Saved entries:
○ ○ ○ ○ ○
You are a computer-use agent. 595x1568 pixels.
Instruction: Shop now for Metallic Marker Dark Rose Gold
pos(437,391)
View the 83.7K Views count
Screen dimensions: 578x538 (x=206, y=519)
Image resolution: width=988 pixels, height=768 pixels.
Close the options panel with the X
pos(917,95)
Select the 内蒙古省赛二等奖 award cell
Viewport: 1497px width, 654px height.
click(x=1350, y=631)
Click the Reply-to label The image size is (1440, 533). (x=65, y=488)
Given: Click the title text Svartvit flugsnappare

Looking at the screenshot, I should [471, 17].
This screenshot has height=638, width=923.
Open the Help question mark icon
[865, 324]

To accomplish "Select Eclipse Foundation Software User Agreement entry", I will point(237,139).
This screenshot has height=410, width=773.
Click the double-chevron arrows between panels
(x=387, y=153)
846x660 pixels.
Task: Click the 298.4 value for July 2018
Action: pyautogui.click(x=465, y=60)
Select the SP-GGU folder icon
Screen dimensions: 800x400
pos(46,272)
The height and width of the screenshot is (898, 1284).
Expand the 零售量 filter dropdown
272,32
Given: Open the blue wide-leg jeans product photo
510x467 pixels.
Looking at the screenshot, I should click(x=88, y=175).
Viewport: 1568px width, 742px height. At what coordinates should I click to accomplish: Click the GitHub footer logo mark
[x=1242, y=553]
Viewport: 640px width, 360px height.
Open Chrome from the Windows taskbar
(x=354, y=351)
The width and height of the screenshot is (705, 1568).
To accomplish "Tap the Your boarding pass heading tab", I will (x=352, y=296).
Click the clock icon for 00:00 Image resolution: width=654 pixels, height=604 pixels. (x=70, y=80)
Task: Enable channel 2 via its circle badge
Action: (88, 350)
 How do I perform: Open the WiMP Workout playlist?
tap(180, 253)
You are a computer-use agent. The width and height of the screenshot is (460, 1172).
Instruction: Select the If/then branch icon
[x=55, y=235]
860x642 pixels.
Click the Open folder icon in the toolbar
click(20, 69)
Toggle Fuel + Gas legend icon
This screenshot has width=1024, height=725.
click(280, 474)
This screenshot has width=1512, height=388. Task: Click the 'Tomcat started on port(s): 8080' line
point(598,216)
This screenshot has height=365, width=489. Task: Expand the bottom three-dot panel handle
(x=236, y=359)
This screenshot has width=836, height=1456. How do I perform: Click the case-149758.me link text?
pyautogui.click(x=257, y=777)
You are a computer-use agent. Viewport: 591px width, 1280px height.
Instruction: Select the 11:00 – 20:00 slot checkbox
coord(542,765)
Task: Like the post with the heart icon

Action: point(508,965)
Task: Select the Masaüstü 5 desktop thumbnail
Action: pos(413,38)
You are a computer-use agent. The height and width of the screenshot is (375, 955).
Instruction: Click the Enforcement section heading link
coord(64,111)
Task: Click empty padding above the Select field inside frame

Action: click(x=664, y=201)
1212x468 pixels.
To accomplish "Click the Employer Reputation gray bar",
○ ○ ○ ○ ○
### Work required
Lines in the records that hold "computer" should be tallied, with the total given on its own.

### Worked solution
4